Start of DATA SUPPLIED

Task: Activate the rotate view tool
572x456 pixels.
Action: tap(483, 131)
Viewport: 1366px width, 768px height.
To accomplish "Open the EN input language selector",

End of DATA SUPPLIED

= TASK GOAL =
Could you repeat every record above exactly as it stands?

= TASK RESULT =
Task: Activate the rotate view tool
572x456 pixels.
Action: tap(483, 131)
Viewport: 1366px width, 768px height.
To accomplish "Open the EN input language selector",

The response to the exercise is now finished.